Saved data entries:
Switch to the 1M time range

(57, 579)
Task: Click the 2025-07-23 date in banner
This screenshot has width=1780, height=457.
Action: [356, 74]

#### INSTRUCTIONS FOR THE TASK
Write out again, exactly as they appear above, the lines from the one containing "Task: Click the 2025-07-23 date in banner" to the final line, and only those.

#### RESPONSE AREA
Task: Click the 2025-07-23 date in banner
This screenshot has width=1780, height=457.
Action: [356, 74]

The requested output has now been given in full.